2. Provider/Strategy Pattern (OS Abstraction)

Since SlimeNexus must run on Windows, Linux, and macOS, we utilize the Strategy Pattern to inject hardware-specific probes at runtime. This allows the core engine to request "GPU VRAM" without knowing if it's talking to an AMD Radeon, NVIDIA, or Apple Silicon chip.

3. Mediator Pattern

We use MediatR (or a similar lightweight implementation) to decouple the Local API requests from the execution logic.
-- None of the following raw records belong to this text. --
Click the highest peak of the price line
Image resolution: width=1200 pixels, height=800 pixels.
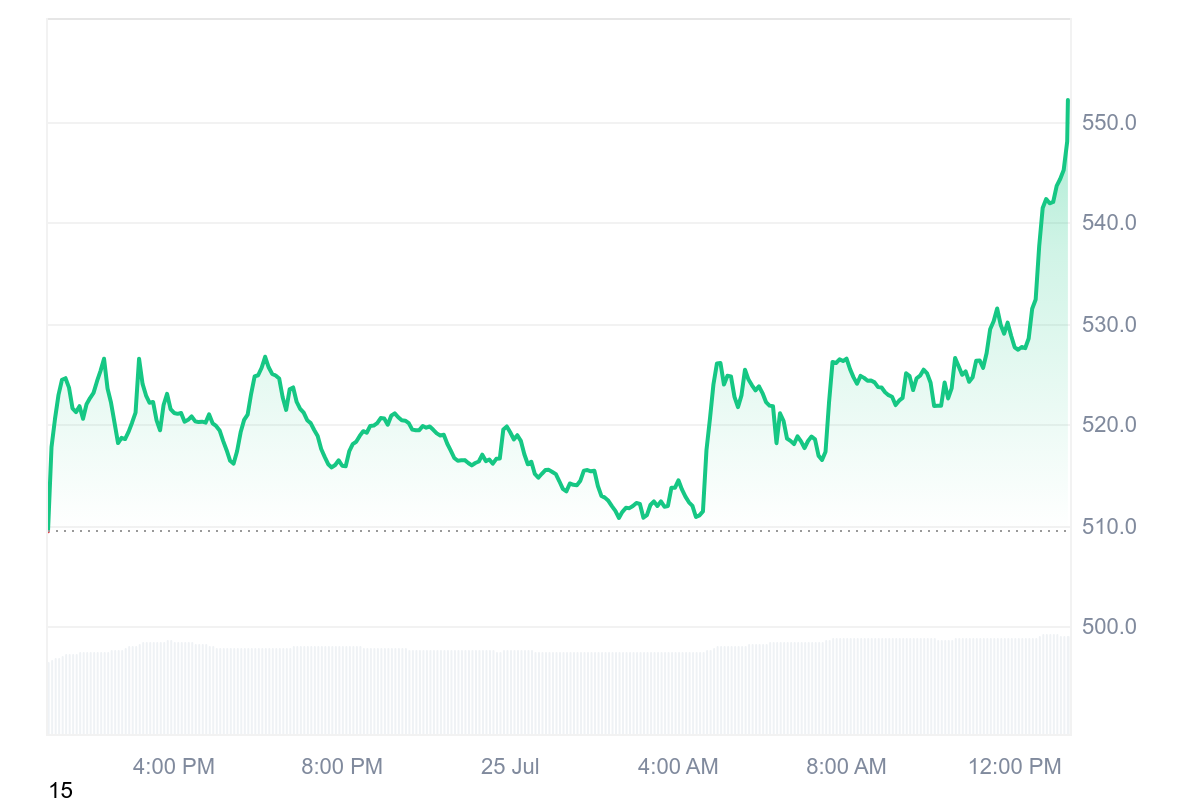(x=1068, y=101)
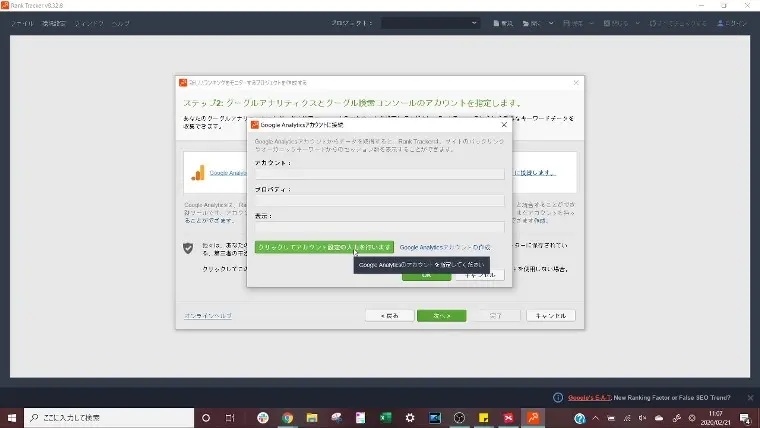760x428 pixels.
Task: Close the Google Analytics connection dialog
Action: point(503,125)
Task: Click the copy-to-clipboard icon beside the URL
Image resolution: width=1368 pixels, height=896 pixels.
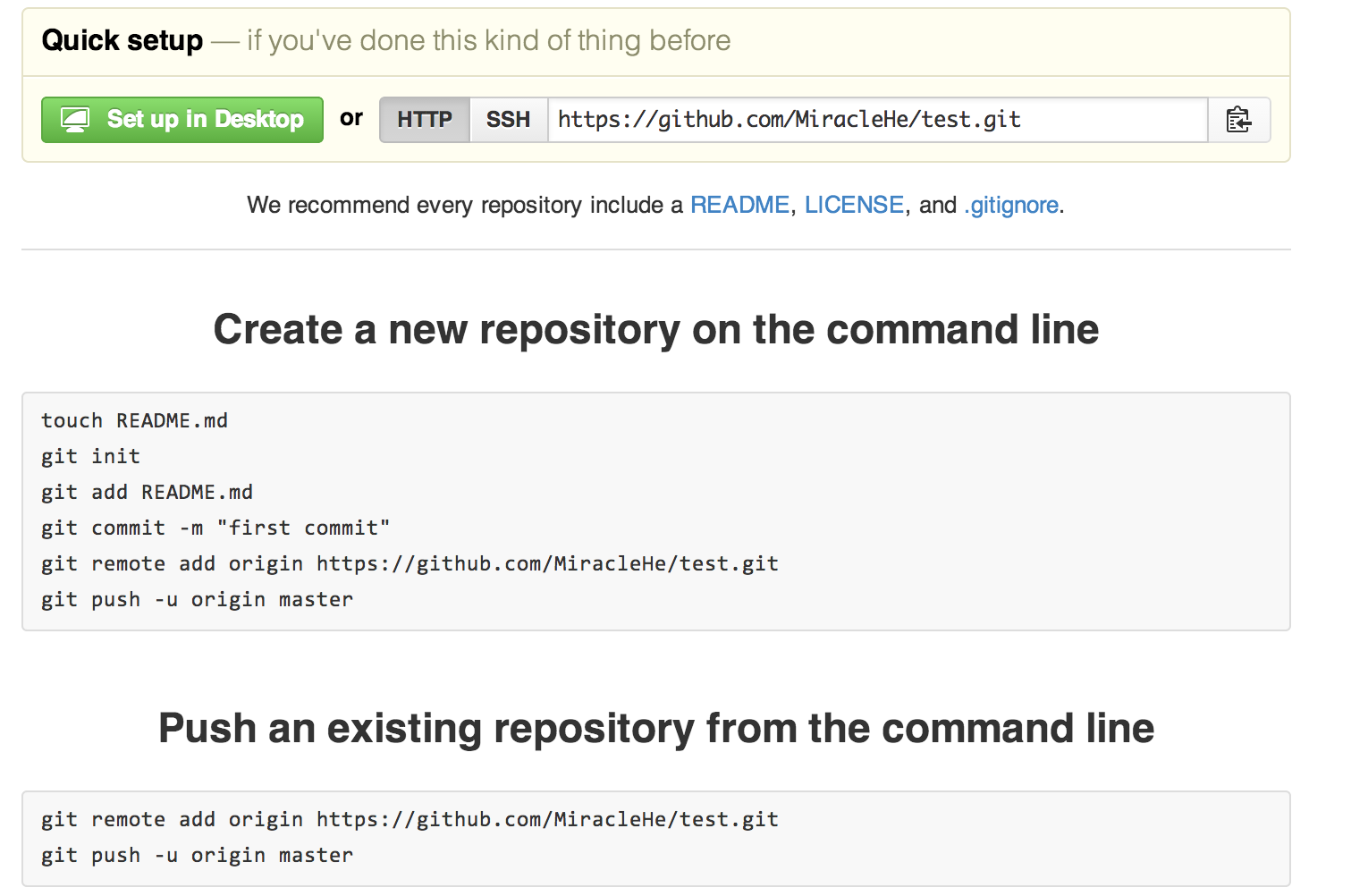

This ensures that a "Task Validation" request from the web follows a predictable, testable, and logged pipeline.

4. Observer Pattern (Real-time Feedback)

The SlimeNexus Agent observes local system changes (files, processes, git commits) and pushes updates to the Web Frontend via WebSockets (SignalR), maintaining a low-latency state sync.


⚡ Performance as a Primary Feature

In the SlimeNexus ecosystem, performance is not an afterthought—it is a requirement.
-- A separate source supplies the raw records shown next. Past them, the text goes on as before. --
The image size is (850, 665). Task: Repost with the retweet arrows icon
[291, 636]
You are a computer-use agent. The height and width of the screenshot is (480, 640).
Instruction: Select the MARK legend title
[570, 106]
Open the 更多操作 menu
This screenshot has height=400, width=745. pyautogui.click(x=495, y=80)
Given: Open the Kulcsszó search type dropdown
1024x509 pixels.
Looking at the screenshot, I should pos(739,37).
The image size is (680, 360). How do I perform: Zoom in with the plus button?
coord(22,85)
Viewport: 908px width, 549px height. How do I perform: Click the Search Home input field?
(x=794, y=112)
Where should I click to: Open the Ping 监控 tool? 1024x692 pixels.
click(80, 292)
  • Native AOT (Ahead-of-Time): By compiling to native code, we reduce the cold-start time and memory footprint of the background agent, ensuring it doesn't interfere with the user's primary tasks or gaming.
  • RDNA 2/3 Optimization: Specialized logic for AMD hardware ensures that the 12GB of VRAM (standard on mid-high tier cards) is utilized efficiently, balancing the LLM context window with the system's graphical needs.
  • Asynchronous Orchestration: Every interaction with Ollama and OpenClaw is non-blocking, preventing UI hangs and ensuring the "Jarvis" response feels instantaneous.

🎯 Project Goals

  1. Low Latency: Sub-100ms communication between the Web UI and the Local Agent.
  2. Privacy by Design: 100% of the AI inference and file scanning remains on the user's machine.
  3. Extensibility: A plugin-based system where developers can write their own "OpenClaw Tools" in C# or Python to expand the Slime's capabilities.

"The goal of SlimeNexus is to prove that the most powerful productivity tool is the one that lives where the work happens: locally on your machine, wrapped in an engaging, gamified experience."